Os autores concluíram que o histórico da infecção pelo vírus Sars-CoV-2 tem um impacto no coração e no cérebro semelhante ao de diabetes. "Essa é uma informação nova, que muda o conceito", informa o membro da Academia Brasileira de Ciências (ABC) Protásio Lemos da Luz, pesquisador sênior do Instituto do Coração da Universidade de São Paulo (InCorUSP). "Até agora, a gente pensava que a covid leve ou moderada era um episódio mais restrito. Esse estudo demonstra que não, que os efeitos podem ser a longo prazo, e são efeitos importantes."

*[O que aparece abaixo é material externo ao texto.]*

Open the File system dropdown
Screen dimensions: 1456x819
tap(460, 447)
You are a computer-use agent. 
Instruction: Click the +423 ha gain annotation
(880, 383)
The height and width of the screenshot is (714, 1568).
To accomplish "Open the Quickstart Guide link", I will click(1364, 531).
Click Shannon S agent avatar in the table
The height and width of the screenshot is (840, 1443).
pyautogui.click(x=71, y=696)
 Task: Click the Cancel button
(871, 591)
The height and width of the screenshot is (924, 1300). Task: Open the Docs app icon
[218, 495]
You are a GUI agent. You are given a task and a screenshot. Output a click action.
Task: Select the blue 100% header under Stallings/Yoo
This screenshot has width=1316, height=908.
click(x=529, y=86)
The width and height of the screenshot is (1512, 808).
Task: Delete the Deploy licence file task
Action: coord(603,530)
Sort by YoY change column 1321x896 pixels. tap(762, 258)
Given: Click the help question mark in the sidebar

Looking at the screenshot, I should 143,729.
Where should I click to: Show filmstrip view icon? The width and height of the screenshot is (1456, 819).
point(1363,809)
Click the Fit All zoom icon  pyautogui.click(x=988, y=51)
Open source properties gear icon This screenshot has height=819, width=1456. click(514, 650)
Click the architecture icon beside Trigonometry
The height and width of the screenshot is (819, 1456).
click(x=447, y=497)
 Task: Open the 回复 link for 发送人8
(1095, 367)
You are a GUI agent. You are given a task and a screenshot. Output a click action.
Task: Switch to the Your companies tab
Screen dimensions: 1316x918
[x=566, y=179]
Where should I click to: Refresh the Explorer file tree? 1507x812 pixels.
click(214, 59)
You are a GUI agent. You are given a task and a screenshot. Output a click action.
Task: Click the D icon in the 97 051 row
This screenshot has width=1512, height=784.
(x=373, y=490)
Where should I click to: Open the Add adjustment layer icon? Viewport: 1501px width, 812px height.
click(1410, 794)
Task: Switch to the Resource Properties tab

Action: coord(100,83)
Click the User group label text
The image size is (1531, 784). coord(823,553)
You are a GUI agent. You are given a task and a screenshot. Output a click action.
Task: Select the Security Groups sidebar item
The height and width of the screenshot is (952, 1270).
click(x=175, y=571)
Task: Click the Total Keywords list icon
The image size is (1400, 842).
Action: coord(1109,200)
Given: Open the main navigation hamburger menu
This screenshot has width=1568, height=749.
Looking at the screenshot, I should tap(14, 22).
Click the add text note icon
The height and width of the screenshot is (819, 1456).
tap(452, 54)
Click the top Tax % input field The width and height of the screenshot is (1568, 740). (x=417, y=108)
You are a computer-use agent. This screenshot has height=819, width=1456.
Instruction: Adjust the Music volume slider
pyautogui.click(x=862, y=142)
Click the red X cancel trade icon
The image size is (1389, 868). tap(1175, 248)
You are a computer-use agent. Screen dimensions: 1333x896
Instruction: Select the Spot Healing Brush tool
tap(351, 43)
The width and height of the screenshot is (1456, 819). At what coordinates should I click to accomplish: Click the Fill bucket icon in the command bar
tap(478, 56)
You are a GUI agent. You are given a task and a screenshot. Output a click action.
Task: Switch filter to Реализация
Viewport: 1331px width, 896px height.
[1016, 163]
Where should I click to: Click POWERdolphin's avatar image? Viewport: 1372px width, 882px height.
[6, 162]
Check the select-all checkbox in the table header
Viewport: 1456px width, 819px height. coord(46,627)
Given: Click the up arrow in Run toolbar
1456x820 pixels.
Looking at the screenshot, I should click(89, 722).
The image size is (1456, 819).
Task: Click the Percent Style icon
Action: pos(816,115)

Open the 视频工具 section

Outra descoberta do artigo, baseado em registros de saúde e mortalidade de 10 mil adultos do Reino Unido, é que os tipos sanguíneos A, B e AB também aumentam o risco de doenças cardiovasculares (DCVs) em pacientes de covid que não tiveram acesso às vacinas. Essa informação reforça o impacto da genética na vulnerabilidade ao Sars-CoV-2 e vai ao encontro de estudos que associam o sangue tipo O à menor probabilidade de tromboses.
Os mecanismos biológicos que relacionam a covid-19 ao risco aumentado de doenças cardiovasculares ainda são investigados. Mas já se conhece boa parte deles. "A covid-19 pode desencadear uma inflamação generalizada no organismo, resultando em uma maior formação de coágulos sanguíneos, capazes de bloquear artérias no cérebro e provocar AVC", explica Maciel Pontes, neurologista no Hospital de Base de Brasília. "Além disso, a infecção pode exacerbar condições cardiovasculares preexistentes, agravando o risco", explica.
Natalia Eberhardt, pesquisadora de pós-doutorado do Hospital Universitário NYU Langone Health, em Nova York, revela que o coronavírus também pode deflagrar uma resposta imunológica perigosa diretamente em placas de gordura que revestem os maiores vasos sanguíneos do coração. A condição é conhecida como aterosclerose. Eberthardt participou de um estudo que buscou compreender os mecanismos específicos do impacto do Sars-CoV-2 em pessoas que sofrem do problema, caracterizado por uma inflamação crônica nas artérias.
Placas
Os pesquisadores examinaram amostras do tecido arterial de pacientes que morreram de covid-19 entre maio de 2020 e maio de 2021. Também coletaram placas retiradas de pacientes que fizeram cirurgia para removê-las das artérias. Esse material foi infectado pelo coronavírus em laboratório, para que os cientistas pudessem visualizar diretamente a ação do Sars-CoV-2 sobre os depósitos gordurosos.
Ambos os experimentos mostraram que, em resposta à infecção, células de defesa chamadas macrófagos liberam citocinas, proteínas que convocam o sistema imunológico a atacar o invasor, mas que, cronicamente, podem provocar lesões graves. Duas das substâncias identificadas pelos cientistas são a interleucina-1 beta e interleucina-6, já associadas anteriormente a ataques cardíacos.
Ligação
"Nossas descobertas fornecem, pela primeira, vez uma ligação mecanicista direta entre a infecção por covid-19 e as complicações cardíacas que ela provoca", diz Eberhardt. "O vírus cria um ambiente altamente inflamatório que pode facilitar o crescimento da placa, a ruptura e o bloqueio do fluxo sanguíneo para o coração, cérebro e outros órgãos importantes."
Os estudos também mostram que a vacinação é uma estratégia eficiente para reduzir os danos cardiovasculares associados ao vírus. Uma pesquisa publicada em setembro no European Heart Journal, com dados de toda a população adulta da Suécia — mais de 8 milhões de pessoas —, descobriu que, especialmente após três doses do imunizante, a chance de eventos como infarto, arritmia, acidente vascular cerebral e inflamação do tecido que reveste o músculo cardíaco foi até 30% menor, comparado a quem não foi vacinado.